Si hay que ir se va, pero ir por ir es bobada. La popular muletilla de Cruz y Raya le viene pintiparada a Mariano Rajoy. A pesar de eso, irá. Y escuchará a Rodríguez Zapatero con banda sonora de niños del colegio San Ildefonso. Sin la menor esperanza de que el presidente cante un premio gordo.

De lo del viernes en Moncloa, ni la pedrea. Ir por ir, hablar por hablar, para las cámaras, para que Zapatero pueda presumir de haber mejorado el trato al jefe de la Oposición, para que Rajoy pueda desmentir a quienes le acusan de despreciar al presidente del Gobierno. Y poco más.
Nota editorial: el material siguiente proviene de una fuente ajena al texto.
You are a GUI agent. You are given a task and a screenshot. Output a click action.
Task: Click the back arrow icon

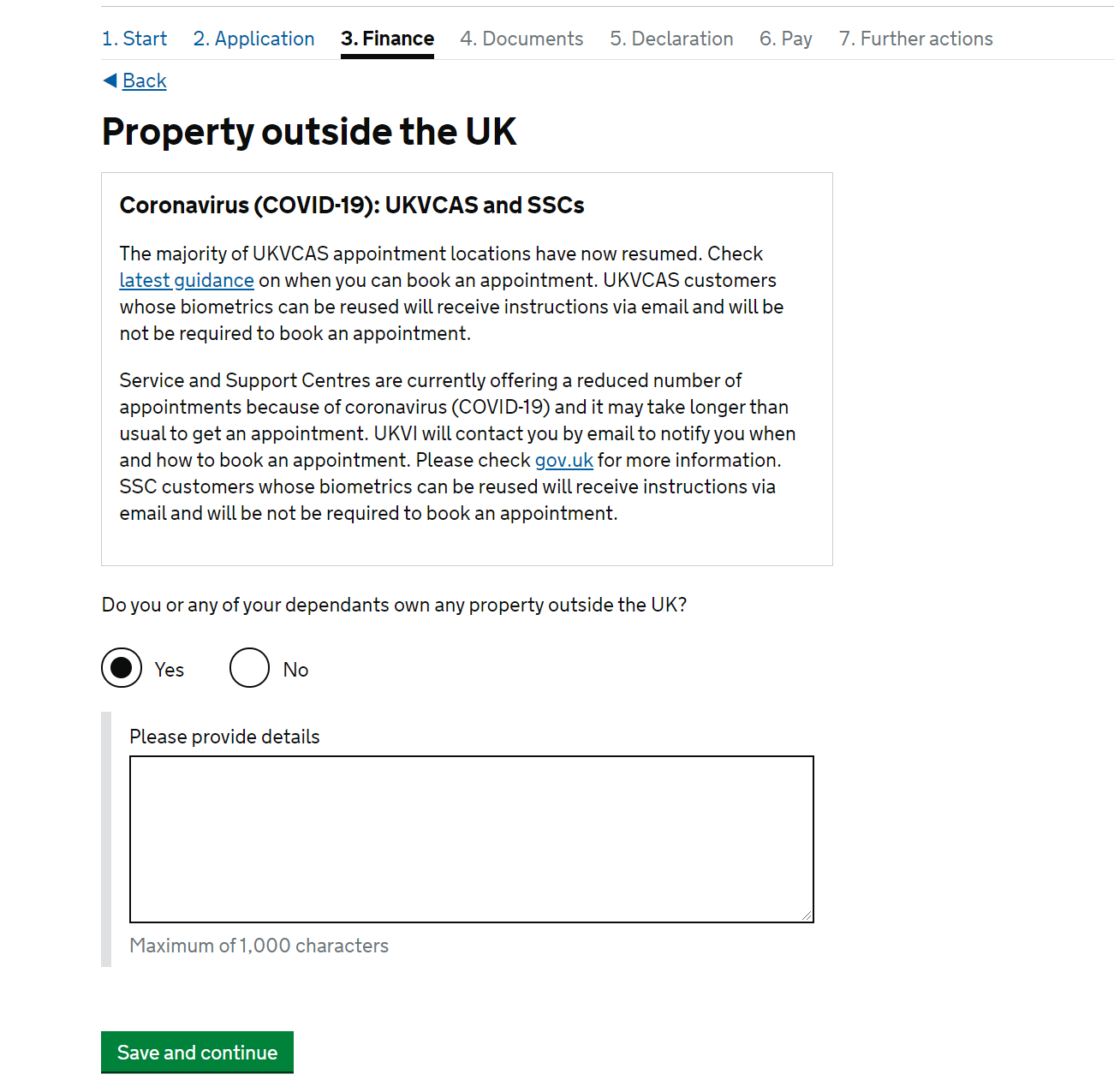110,81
Ayer lo dejó claro Mariano Rajoy: "Si no se rompe la negociación con ETA-Batasuna, yo no puedo apoyarle". Por si había dudas, el PP difundirá mañana un comunicado fijando de antemano esta posición. Nada nuevo. Será una repetición de su último cruce parlamentario. Zapatero a Rajoy: "Vuelva usted a donde siempre ha estado la Oposición para acabar con ETA". Rajoy a Zapatero: "Vuelva usted al Pacto Antiterrorista, suspenda los tratos con ETA-Batasuna, impida que vuelvan a sentarse en los Ayuntamientos y dígale al fiscal que no cambie de criterio en función de la temperatura del proceso".

Entonces ¿para qué quiere Zapatero entrevistarse con Rajoy? Para tenerle al lado en la foto navideña si ETA rompe la baraja. Para que se suba en marcha al proceso si ETA no lo rompe. O simplemente para demostrar a la opinión pública que sigue buscando el acercamiento y no es culpa suya si no se logra.
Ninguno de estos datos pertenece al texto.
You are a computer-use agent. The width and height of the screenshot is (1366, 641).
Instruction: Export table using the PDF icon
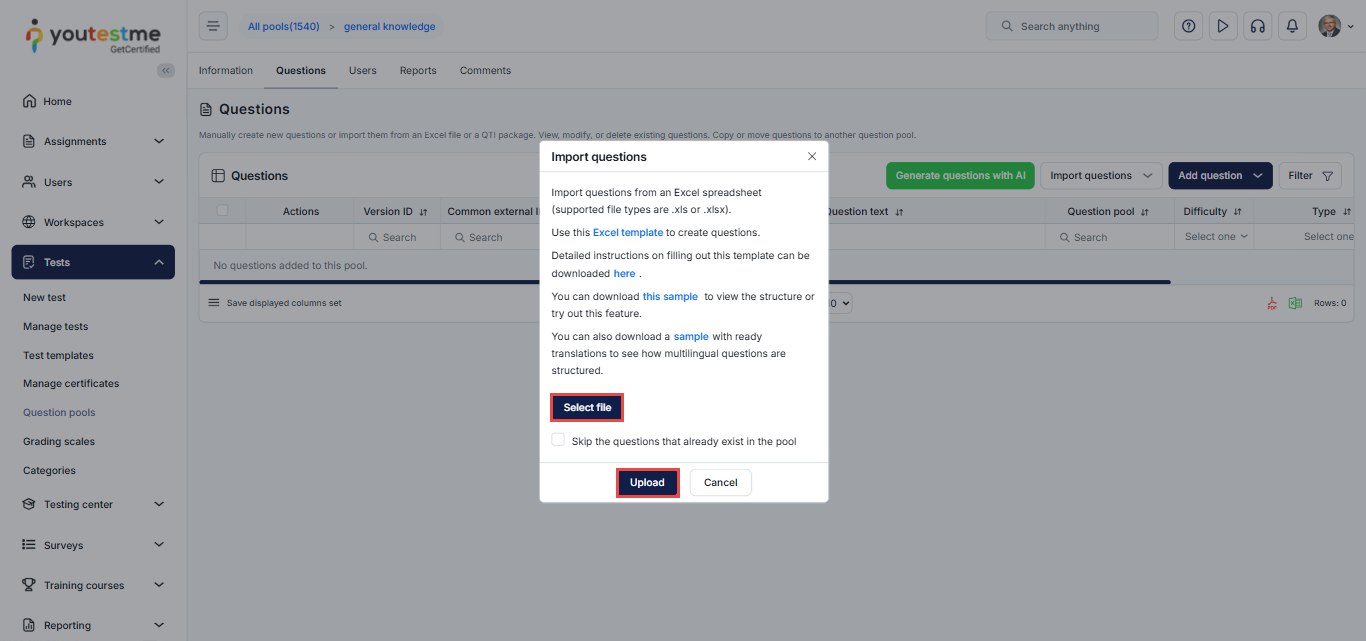(1272, 303)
Pura simulación. La hay en el gesto de Zapatero tomando la iniciativa del encuentro y también en el gesto de Rajoy prestándose al juego, cuando ambos saben que es inútil. Ninguno de los dos puede ni quiere bajarse del tigre. Cada uno cabalga en el suyo y los dos esperan ganar la carrera a costa del descalabro del otro. Eso es lo malo, que el ganador nunca tendrá el reconocimiento del perdedor porque en semejante juego las reglas no se respetan desde hace mucho tiempo.

Este PP que arrastra el peso muerto del 14-M nunca reconocerá con deportiva lealtad institucional el derecho de este Gobierno a intentar el fin de ETA, en función del mandato recibido en las urnas para dirigir la política interior y exterior de España. Aunque se pueda equivocar. Y el Gobierno nunca reconocerá al PP que, aunque sus dirigentes se equivoquen de estrategia, representa un sector de la soberanía nacional cualitativa y cuantitativamente ineludible a la hora de elegir el modo de acabar con la banda terrorista.

En todo caso, los ciudadanos se lo demandarán en las urnas. A los unos o a los otros, en función de los resultados. También puede que se lo demanden a los dos a la vez. Porque los ciudadanos más sensatos, por la izquierda y por la derecha, coinciden en lamentar el espectáculo de la división de las dos grandes fuerzas políticas nacionales a la hora de afrontar un gran problema nacional.